2. The method according to claim 1, where the fluid to be processed is formed from an aqueous solution gidratirovana is about the stitching of the polymer and crosslinking agent, capable of crosslinking of the polymer.
3. The method according to claim 1, where the peroxide-thinning agent is selected from at least one of the following compounds: peroxymonosulfate potassium, sodium or ammonium and peroxymonosulfate Tetra-n-alkylamine.
4. The method according to claim 1, additionally comprising combining a metal catalyst with the fluid to be processed.

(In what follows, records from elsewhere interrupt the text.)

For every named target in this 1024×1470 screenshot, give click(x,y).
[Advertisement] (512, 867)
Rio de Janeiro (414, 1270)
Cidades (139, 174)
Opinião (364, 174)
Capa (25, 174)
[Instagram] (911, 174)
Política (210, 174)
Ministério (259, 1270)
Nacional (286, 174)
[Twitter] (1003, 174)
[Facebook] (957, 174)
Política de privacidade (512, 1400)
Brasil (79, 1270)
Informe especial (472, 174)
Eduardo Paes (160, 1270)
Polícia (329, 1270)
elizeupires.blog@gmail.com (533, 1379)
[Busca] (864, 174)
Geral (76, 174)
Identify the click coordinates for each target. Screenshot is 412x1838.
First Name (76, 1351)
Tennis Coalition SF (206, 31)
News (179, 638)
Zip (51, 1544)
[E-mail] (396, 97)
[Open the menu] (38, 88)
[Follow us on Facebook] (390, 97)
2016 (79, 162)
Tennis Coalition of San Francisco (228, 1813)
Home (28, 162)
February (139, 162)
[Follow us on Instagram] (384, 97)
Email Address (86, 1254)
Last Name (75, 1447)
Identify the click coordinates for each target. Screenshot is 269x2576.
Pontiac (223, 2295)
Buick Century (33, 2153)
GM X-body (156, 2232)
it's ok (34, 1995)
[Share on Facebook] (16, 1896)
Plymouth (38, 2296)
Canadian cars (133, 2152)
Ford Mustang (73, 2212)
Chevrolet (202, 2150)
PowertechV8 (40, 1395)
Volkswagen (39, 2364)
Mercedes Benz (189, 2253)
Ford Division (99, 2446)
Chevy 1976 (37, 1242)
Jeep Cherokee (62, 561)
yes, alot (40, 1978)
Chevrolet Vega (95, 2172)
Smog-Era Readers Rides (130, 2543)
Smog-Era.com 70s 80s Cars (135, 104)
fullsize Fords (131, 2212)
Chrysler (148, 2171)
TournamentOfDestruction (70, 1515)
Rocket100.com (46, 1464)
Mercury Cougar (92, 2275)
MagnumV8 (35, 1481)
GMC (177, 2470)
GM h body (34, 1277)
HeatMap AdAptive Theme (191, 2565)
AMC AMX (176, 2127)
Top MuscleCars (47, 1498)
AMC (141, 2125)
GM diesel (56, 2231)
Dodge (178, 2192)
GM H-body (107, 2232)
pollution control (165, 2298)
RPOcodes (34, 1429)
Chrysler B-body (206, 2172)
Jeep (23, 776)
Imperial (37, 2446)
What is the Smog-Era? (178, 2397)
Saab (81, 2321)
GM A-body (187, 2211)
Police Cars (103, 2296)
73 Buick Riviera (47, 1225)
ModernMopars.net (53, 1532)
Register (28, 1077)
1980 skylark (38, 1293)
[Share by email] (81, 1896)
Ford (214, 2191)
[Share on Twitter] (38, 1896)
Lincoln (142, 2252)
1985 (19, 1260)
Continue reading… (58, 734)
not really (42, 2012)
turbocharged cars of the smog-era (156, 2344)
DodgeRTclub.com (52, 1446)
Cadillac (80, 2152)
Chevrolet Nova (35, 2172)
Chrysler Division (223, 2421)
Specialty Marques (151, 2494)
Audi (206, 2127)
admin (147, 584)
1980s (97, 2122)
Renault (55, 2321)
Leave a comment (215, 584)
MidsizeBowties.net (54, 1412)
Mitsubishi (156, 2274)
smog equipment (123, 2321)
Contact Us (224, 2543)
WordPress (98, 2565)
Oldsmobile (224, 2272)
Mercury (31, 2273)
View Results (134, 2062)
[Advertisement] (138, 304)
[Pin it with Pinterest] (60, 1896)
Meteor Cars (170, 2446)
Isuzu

5. The method according to claim 1, where the polymer is selected from polysaccharides, galactomannans, guar Gurovich resins, Gurovich derivatives, cellulose and cellulose derivatives, polyacrylamides, partially hydrolyzed polyacrylamides, copolymers of acrylamide and acrylic acid, terpolymers containing acrylamide, vinyl pyrrolidone, 2-acrylamide-2-methylpropanesulfonic acid, and heteropolysaccharides containing tetrasaccharide duplicate link in the main chain of the polymer represented by the chemical formula:
where in the repeating part there are at least three different saccharide, such sugars include D-glucose, D-glucuronic acid and/or L-rhamnose or L-mannose; M+denotes ion; R1, R2, R3, R4, R5, R6, R7, R8, R9and R10selected from the group consisting of hydrogen, methyl, acetyl, glyceryl or sacharides group containing from one to three sharidny units; R is a methyl or methylol group; and srednevekovaja molecular weight (Mw) of heteropolysaccharide ranges from approximately 105to about 107.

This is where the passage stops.